(A sequence of records)
- - - -

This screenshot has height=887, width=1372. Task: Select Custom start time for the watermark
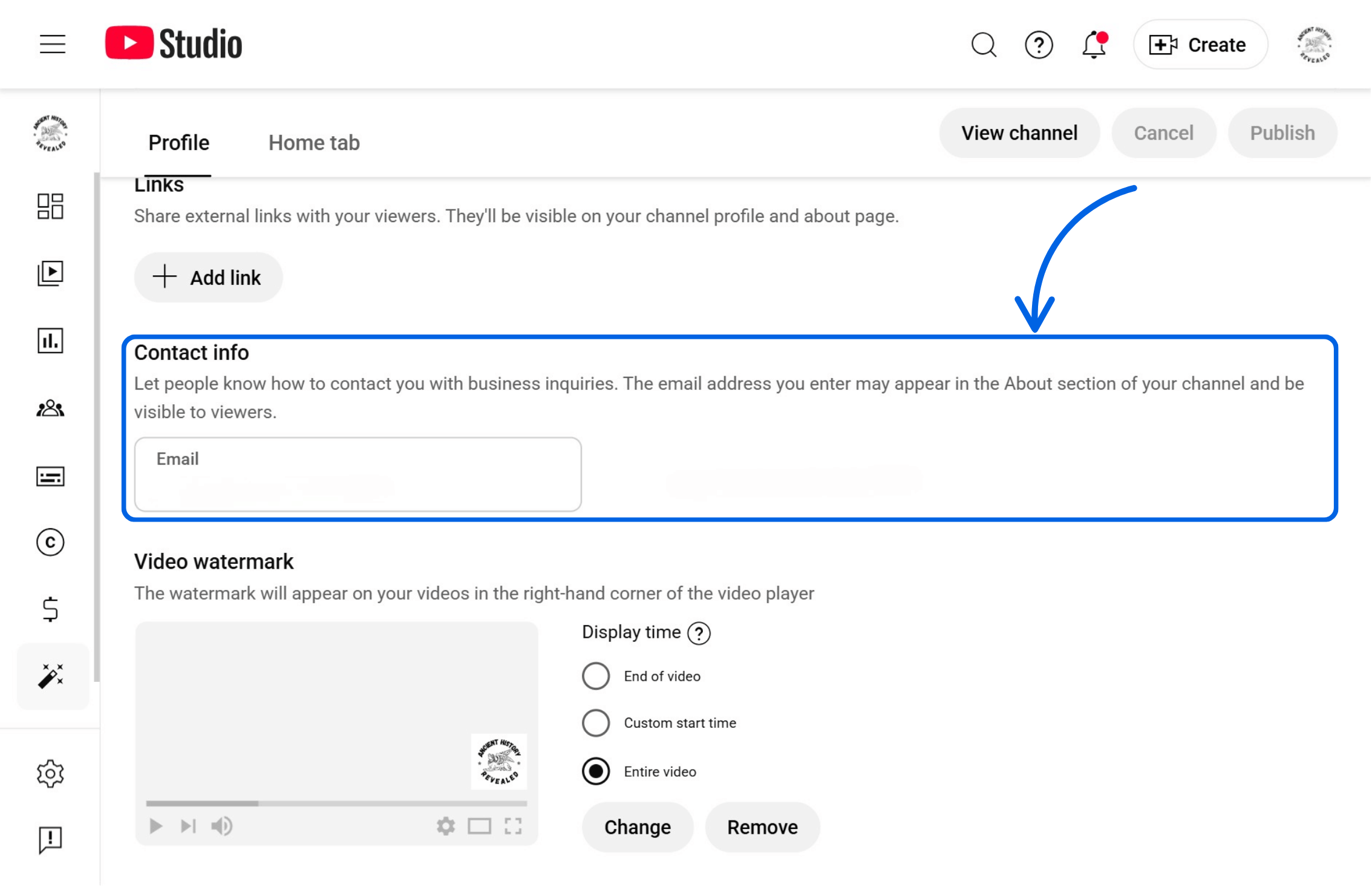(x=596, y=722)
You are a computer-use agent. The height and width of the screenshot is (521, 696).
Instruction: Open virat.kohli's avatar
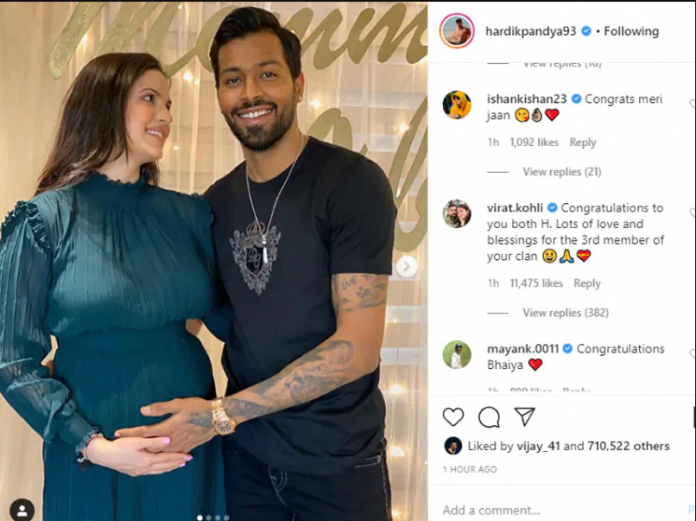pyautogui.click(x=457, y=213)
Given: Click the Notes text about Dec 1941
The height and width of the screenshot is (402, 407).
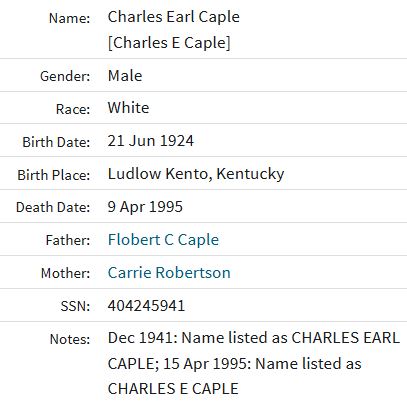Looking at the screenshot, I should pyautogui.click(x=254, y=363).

- - - -

** TASK **
Copy every one of the lines above word for word, omitting the pictures from your answer.

** FINISHED TASK **
This screenshot has height=887, width=1372. Task: Select Custom start time for the watermark
(x=596, y=722)
You are a computer-use agent. The height and width of the screenshot is (521, 696).
Instruction: Open virat.kohli's avatar
pyautogui.click(x=457, y=213)
Given: Click the Notes text about Dec 1941
The height and width of the screenshot is (402, 407).
Looking at the screenshot, I should pyautogui.click(x=254, y=363).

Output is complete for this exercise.